Dataset records

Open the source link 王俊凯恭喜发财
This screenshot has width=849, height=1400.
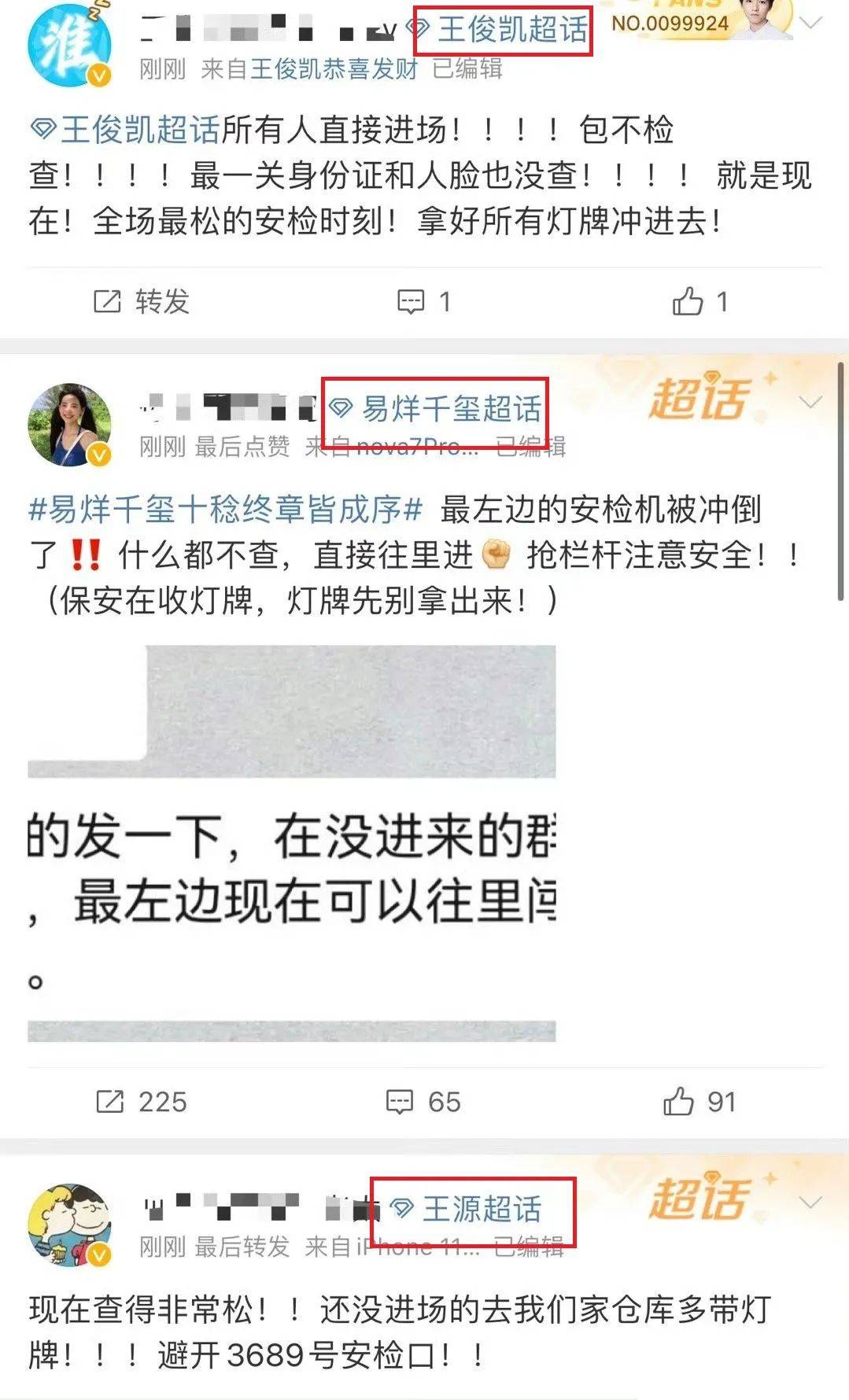334,69
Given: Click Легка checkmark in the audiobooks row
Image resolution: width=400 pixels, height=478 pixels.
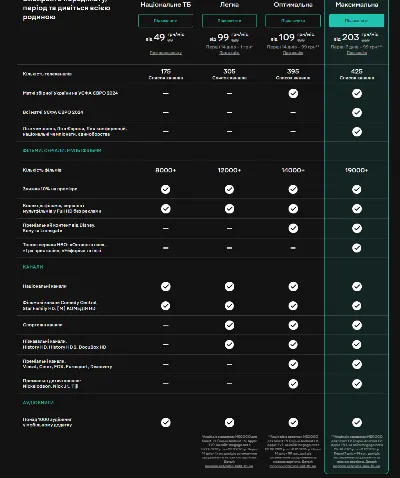Looking at the screenshot, I should point(229,422).
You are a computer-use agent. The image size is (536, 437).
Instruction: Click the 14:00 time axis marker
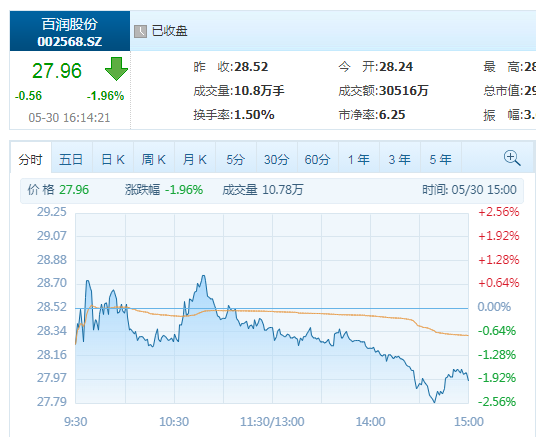click(371, 422)
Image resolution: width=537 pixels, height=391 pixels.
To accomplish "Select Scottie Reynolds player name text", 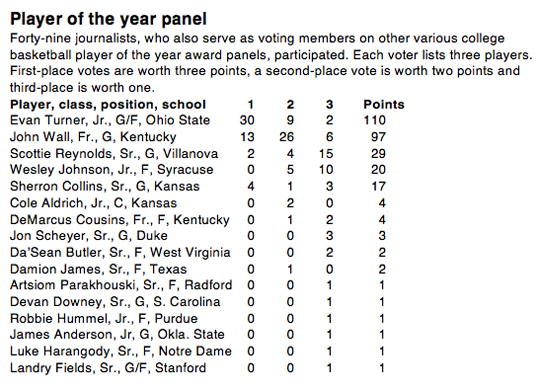I will [114, 153].
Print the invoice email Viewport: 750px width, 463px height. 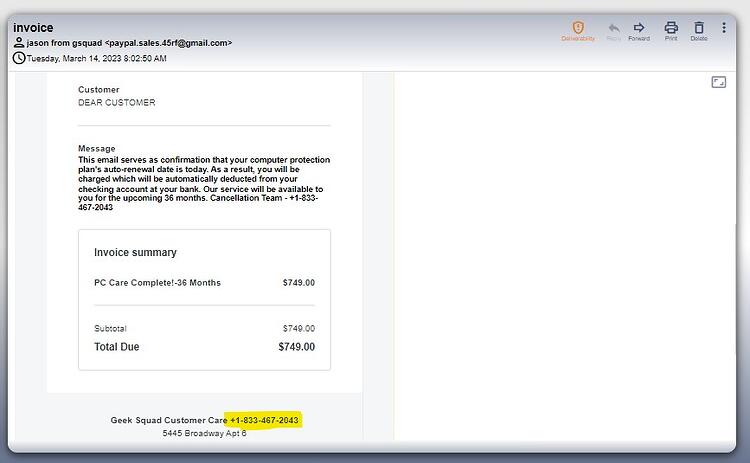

Work task
Reproduce exactly, and only, the lines from the opening line of the listing above through the line holding "You are a computer-use", minus the pictures.

Written reply
Open the source link 王俊凯恭喜发财
This screenshot has width=849, height=1400.
334,69
Given: Click Легка checkmark in the audiobooks row
Image resolution: width=400 pixels, height=478 pixels.
Looking at the screenshot, I should point(229,422).
You are a computer-use agent. The image size is (536, 437).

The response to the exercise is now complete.